The symbolism of the Black Madonna is rich and almost unfathomable. I have tried to approach it a few times here, recently by writing this in another post:
“In our daily world biased towards clarity, obviousness, growth, achievement and tangible benefits, the Black Madonna is an omen of wholeness that we have lost on the way. She heals by making whole, soothes and warms the cold hearts, projecting boundless forgiveness and compassion. She is not always meek, but can be quite defiant and disruptive in relation to the stale status quo. Like the unconscious, she is the great balancing force. The weak, the sick, the disenfranchised, the disempowered, women, strangers, outsiders and foreigners, have all sought refuge under her mantle. “
The Polish Shrine was established by the monks of the Order of Saint Paul the First Hermit, similarly to Einsiedeln, which also has eremitic roots. Saint Paul of Thebes is believed to have spent all of his life living alone in a cave in the desert until the age of 113. In the Paulinian iconography, St Paul is depicted with a palm, a raven and two lions; the palm provided him with leaves for clothing, the raven was bringing bread, and the lions dug out his grave with their claws when he died.

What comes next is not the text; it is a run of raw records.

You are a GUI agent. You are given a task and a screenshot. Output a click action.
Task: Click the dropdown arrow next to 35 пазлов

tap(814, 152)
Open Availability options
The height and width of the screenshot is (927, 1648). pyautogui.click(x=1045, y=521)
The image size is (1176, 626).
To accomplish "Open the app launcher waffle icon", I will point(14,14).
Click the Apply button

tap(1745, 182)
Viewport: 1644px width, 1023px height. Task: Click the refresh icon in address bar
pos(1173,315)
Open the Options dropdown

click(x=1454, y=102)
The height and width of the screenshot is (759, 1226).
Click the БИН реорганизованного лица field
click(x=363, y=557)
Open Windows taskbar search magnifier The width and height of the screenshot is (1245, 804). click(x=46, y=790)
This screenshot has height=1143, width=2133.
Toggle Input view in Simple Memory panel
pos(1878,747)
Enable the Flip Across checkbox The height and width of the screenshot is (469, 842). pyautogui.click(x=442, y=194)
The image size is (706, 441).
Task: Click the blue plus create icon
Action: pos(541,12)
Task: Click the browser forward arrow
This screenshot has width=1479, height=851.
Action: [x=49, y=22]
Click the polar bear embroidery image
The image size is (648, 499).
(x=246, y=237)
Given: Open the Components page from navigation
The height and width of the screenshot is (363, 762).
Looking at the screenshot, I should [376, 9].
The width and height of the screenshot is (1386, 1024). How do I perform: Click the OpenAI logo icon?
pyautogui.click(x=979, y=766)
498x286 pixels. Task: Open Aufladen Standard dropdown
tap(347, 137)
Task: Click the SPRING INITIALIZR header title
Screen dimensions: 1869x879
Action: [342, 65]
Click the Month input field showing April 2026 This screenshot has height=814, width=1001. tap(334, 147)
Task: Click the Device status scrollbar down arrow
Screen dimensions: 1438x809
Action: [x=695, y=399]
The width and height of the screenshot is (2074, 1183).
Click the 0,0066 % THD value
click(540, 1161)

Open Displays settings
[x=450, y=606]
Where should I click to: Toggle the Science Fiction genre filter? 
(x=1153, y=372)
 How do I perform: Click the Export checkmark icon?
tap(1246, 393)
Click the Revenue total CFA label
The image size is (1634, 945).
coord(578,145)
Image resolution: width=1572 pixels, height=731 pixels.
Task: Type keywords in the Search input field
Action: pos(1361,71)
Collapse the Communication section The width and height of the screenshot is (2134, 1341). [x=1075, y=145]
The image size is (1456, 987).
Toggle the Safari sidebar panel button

Above the Black Madonna’s forehead the artist painted a six-pointed star. It is not visible in reproductions because it is quite subtle and luminous. The hexagram is a well-known symbol balancing fire and water, the masculine and the feminine. Because of the icon’s green background, one has to think about the heart chakra, which is also associated with this colour and, what is more, the six-pointed star is included in its depictions.
Like her Swiss sister, also the Polish Black Madonna is placed in the beautiful black-coloured chapel. Also similarly to the Black Madonna of Einsiedeln, She has got a number of ceremonial robes of dazzling quality. There is a diamond robe, a coral-pearl one, an amber-diamond one, one made of seeds but perhaps the most awe-inspiring is the blue one made from gold, silver, platinum and titanium, owing its blue colour to opals, labradorites and saphires. Meteorites from the Moon, Mars and Mercury found in China, Morocco, the USA, Poland and Siberia are also blended in this robe together with rock pieces from the Grotto of the Annunciation of Nazareth.
As if all of these magical wonders were not enough, the Chapel houses a unique work of art, namely the Way of the Cross portrayed as a series of paintings by a contemporary Polish artist Jerzy Duda-Gracz. In those truly amazing images Jesus is shown as lonely and misunderstood by his own believers. The artist commented on his approach saying, “Loneliness of God, Loneliness of Man among one’s closest folks, family, friends, believers, followers, and loneliness in the crowd.” I could not help thinking that the Jesus portrayed by this artist is very close in spirit to the Black Madonna in her simultaneous humanity and divinity.